PROBLEM TO WORK ON: Extend the blog entry about the storm-damaged trees of Central Park, picking up after its final sentence and setting aside the listing that follows it.

DOCUMENT SECTION:
--
Thursday, August 27, 2009

“Trees are sanctuaries. Whoever knows how to speak to them, whoever knows how to listen to them, can learn the truth. They do not preach learning and precepts, they preach undeterred by particulars, the ancient law of life.”—Hermann Hesse


There were over 26,000 trees in Central Park before the 18th of August. Now there are a few hundred less, though there are still quite a few lying where they fell, most of them facing toward the east, having been hit by 70 mph winds roaring across Manhattan from the west. Some are standing tall, seemingly oblivious to their amputated limbs and the fate that awaits them. Others have completed the transformation and lie with their brethren in steaming piles of mulch. A sweetly fermented air hangs over the north end of the park.
--
MATERIAL PROVIDED:
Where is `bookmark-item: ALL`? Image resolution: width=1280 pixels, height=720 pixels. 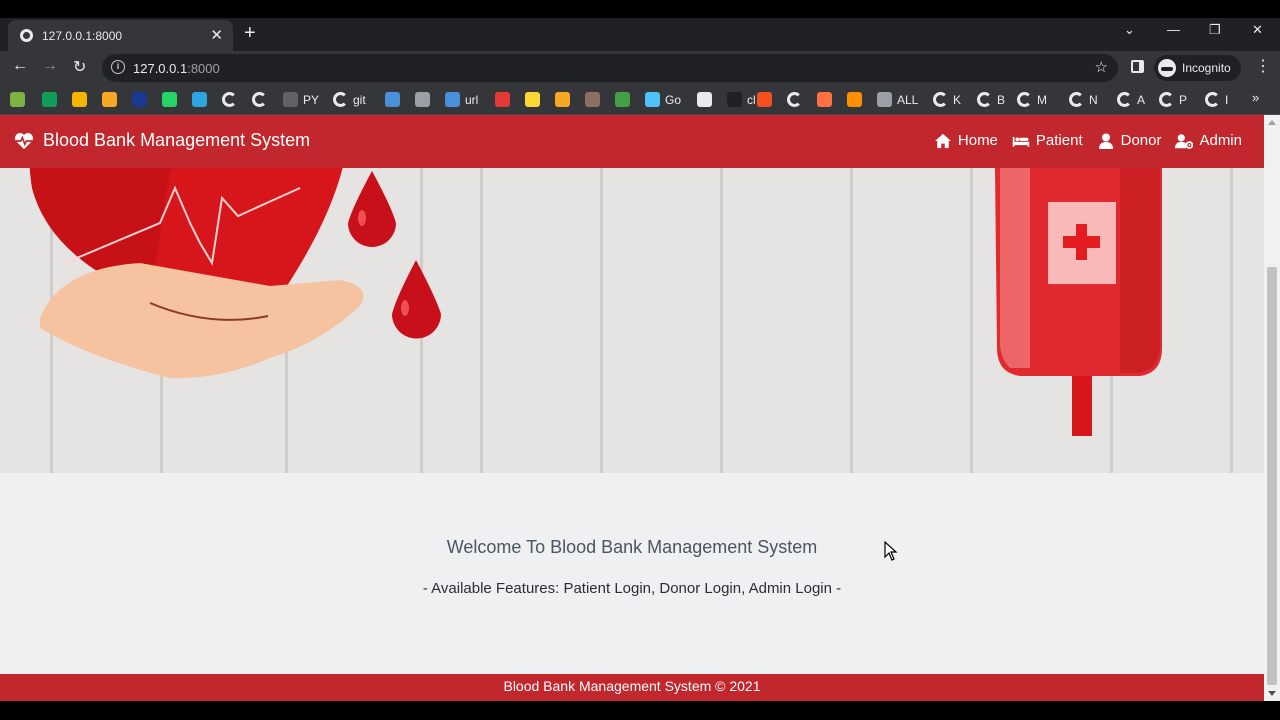
bookmark-item: ALL is located at coordinates (898, 100).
--
WRITTEN ANSWER:
The Mister and I live a block from Central Park at the north end above 96th Street. The night of the storm at a little after ten o’clock the first flash of lightning had us stop what we were doing, put down the book, turn off the computer. Reverting to childhood anticipation, we shut the lights in the apartment and stationed ourselves at the windows in the front room that overlook the onion tops of the Russian Church directly across the street making a fine mis-en-scene for stormy theater. Our big black cat, Sidney Vicious, conceding the signs, shot under the bed. Delighting in the escalating rain and the sharp, thunderous cracks after spidery displays of lightning, The Mister still finds my insuppressible shrieking funny. The downpour came faster and heavier. Windows rattled. Soon a Mt. Sinai building that looms over the skyline a block away disappeared behind the pitch-blackness. An eerie resonance, almost like cannon roar, exploded out of sync with the expected thunder after a lightning flash and we agreed: this is pretty damned powerful. We stared at the slender trees on the pavement below, seeing them bend with the wind, each one bowing in line with the others and we began to fear for their wellbeing.

Before we knew it the storm was over. The trees below straightened. All had rejuvenated from the experience. We thought.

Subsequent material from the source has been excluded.